Ich bin aber auch nicht lange geblieben, nachdem ich ein paar Worte mit Dick gewechselt hatte. Genug der Worte angesichts der lebenden Hülsen erfolgreicher ehemaliger Mitschüler!
Die Macht des Erfolgs und die Macht des Geldes und die Macht der Macht, dieses Triumvirat hing ihnen als Zunge aus dem Mund wie eine rote Krawatte, schlecht gebunden, doch geschmackvoll arrangiert von begleitenden Frauen, deren einige mir nicht unbekannt waren. Ein schönes Geburtstagsfest!
Mit ins Grab nehmen wird mich manch gestreichelte Brust.
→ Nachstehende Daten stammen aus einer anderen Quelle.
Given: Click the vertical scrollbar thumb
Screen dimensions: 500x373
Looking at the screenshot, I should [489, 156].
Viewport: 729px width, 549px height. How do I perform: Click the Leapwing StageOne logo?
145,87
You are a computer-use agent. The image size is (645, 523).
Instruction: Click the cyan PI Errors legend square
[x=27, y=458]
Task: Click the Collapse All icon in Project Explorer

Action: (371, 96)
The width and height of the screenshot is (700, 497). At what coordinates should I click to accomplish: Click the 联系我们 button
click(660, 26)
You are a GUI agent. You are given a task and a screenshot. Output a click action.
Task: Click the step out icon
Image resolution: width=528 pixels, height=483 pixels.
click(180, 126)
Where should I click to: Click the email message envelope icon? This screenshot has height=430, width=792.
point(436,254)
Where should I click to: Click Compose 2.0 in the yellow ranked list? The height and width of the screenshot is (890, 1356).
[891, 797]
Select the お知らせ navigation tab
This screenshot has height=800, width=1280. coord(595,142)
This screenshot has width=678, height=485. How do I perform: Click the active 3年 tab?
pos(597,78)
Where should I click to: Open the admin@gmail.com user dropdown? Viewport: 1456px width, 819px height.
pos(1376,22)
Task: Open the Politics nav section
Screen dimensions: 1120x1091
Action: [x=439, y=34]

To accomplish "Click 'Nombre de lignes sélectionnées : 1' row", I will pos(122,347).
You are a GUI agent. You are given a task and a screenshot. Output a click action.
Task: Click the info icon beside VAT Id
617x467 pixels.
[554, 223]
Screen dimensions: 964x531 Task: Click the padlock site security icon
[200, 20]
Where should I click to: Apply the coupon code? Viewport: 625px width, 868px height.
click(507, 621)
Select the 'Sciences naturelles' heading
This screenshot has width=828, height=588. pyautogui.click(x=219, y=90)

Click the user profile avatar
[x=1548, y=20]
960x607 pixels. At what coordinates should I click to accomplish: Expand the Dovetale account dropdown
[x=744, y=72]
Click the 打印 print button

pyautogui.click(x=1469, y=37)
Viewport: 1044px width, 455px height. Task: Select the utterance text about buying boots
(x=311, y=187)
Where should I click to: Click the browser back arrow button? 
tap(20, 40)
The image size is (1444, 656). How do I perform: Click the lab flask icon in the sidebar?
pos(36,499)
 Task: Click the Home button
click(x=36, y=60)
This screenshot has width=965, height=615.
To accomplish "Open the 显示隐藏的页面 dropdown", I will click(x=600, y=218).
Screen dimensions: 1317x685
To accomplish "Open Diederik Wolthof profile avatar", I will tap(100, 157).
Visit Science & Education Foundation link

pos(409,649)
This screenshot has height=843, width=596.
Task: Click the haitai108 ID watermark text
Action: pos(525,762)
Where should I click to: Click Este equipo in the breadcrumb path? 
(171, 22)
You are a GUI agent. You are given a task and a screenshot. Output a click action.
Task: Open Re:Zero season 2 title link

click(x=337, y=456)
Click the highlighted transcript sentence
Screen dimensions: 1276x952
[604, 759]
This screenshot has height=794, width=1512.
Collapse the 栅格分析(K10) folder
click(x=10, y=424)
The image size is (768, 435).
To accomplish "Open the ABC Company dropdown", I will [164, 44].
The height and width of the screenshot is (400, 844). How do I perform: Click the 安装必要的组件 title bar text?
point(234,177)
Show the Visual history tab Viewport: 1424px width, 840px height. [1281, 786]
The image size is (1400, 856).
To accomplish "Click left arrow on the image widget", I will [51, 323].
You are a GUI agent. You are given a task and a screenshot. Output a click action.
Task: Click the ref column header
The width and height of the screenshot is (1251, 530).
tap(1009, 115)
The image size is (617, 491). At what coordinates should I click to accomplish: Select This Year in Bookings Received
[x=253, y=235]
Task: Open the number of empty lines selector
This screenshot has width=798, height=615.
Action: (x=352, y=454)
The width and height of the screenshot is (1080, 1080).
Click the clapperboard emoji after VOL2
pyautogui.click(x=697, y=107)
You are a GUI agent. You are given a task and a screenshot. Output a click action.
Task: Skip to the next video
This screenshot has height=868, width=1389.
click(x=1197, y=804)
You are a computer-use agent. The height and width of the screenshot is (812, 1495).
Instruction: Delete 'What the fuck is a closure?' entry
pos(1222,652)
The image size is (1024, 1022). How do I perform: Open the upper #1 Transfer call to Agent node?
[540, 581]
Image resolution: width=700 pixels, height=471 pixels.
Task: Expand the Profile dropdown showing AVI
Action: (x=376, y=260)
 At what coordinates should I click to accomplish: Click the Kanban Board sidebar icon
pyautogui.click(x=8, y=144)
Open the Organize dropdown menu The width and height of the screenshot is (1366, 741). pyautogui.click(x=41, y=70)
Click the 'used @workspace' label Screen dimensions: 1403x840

Jemand will sein Bett reinigen von meinen Düften, Zaubermittel werden gesucht, und Zaubermittel werden nicht gefunden, Zaubermittel gibt es nicht!
Gott sei Dank; wo kämen wir hin, wenn einer nur so über den Tisch wischen müßte, und alles wäre weg, die Vorstellung und sogar die Erinnerung an eine phantastisch zärtlich gedeckte Tafel?
Keine Antwort.


20.11.2001And now back to reality!
Weihnachtszwerge hat heute eine Frau im Supermarkt gekauft, eine Mischung aus Nikolaus und Gartenzwerg, Grundton nicht rot, sondern blau! Zwei Stück, damit der eine nicht so allein ist; genau so gut hätte sie ihm einen Spiegel hinstellen können.
Man könnte verrückt werden, doch keiner kommt, der's tut. Also bleibst du stehen und wartest weiter, bis sich wenigstens etwas ändert. Was klagst du? Es tut sich doch was: Nächstes Jahr fressen die blauen Weihnachtszwerge ihre Ruten und mit Frauchens und Herrchens Weihnachtsbaum fegen sie wie wild die Stube.
Neue Besen kehren zurück.
Und schlagen um sich wie verrückt.
18.12.2001 Oh Schande!
Schon wieder eine lange Zeit vergangen.
Und Weihnachten steht vor der Tür; wer kriegt das auf die Reihe, ich meine, wo kann man sich hinwenden, um diese Schlange, dieses Knäuel verwirrter Zeit zu entdröseln, eine klare Struktur reinzukriegen?
Niemand weiß das, nicht mal Rechnungen zum Jahresende bezahlen sich von selbst.
Wozu also sind die guten Hoffnungen da, wenn sie keine Purzelbäume schlagen und dem trägen Glück auf die Sprünge helfen?
Niemanden kümmert das.
Niemanden.

05.04.2002 Nicolai ist tot.
Heute war die Beisetzung in Moosburg. Ein Jahr jünger als Graziella; gestorben, weil er einem Hund das Leben aus der Amper retten wollte.
Zwei von ihm eingespielte Lieder, die Trauerfeier, dann, als Abschiedsgruß, Bob Dylan: "It's not dark yet, but it's getting there."